3.1 Selecting species for modeling

The first step was to establish the species occurring on the study area. We used the robis function dataset to retrieve all species occurring on the study area. Further on we filtered the dataset to:

  • retain only taxa at the species level
  • retain only taxa with accepted taxonomic status
  • remove Archaea, Bacteria, Fungi and Protozoa taxa
  • include only marine or brackish species

From that we obtained a final list of 22159 species.

In the case of GBIF, we first downloaded all data occurring within our study area. Then, using the worrms package we verified which of those species were marine. Then we performed the same filters used with the OBIS data. This resulted in 22782 unique species.

3.2 Downloading data

OBIS data was obtained from the full export available at https://obis.org/data/access/. However, code for downloading the data through the robis package is available. This is done through the obissdm package (which is being developed to support this project)

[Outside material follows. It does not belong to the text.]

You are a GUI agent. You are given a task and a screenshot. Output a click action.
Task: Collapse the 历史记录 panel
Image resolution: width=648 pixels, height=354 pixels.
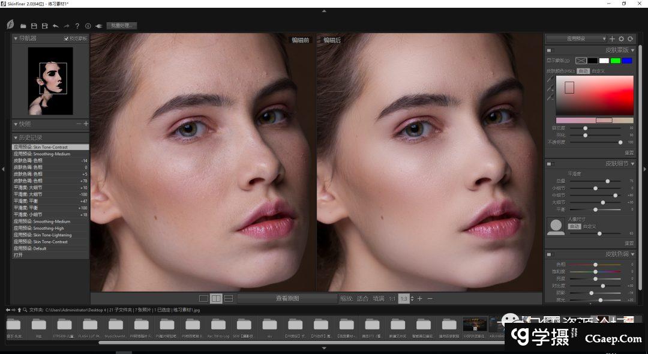pyautogui.click(x=16, y=137)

GBIF data was downloaded using the rgbif package, via the obissdm package.

3.3 Quality control steps (under development)

3.3.1 Duplicate records removal

We removed duplicated data points using GeoHash with a precision of 6 (width ≤ 1.22km X height 0.61km), and the year. Thus, for each combination of GeoHash cell and year, only one record was kept. That part is implemented in the mp_dup_check function, of the project package msdm.

Note

We note that, specifically for the SDMs, before modeling we do an additional duplicate removal in order to keep only a single record per cell.

3.3.2 Remove records on land

Records on land were removed based on openmap.

Note

We further filtered the records for the SDMs by keeping only those overlapping the environmental variable layers (which present some differences to the land layer used before).

3.3.3 Geographical and environmental outliers (flagging)

For the assessment of geographical outliers we implemented an innovative method that considers the existence of barriers when calculating the distance between points. Usually, geographical outliers are calculated based on the cartesian distance between the points. However, for marine species (indeed, also for terrestrial ones) the barriers are important because it constrains dispersal. Consider for example one species on the two sides of the Panama strait (Atlantic and Pacific). A straight line between the two points would be a short distance. However, if we take in account the barrier, then the animal (or its larvae) would need to travel a much longer distance to reach the other side of the strait.

In both the geographical and the environmental (Sea Surface Temperature, bathymetry and salinity) outlier assessment, we used a threshold of 3 times the inter quantile range to identify extreme points, but we just flagged the most extreme outlier until a limit of 1% of the points (i.e. if there were more points above the threshold, just the most extreme ones were flagged).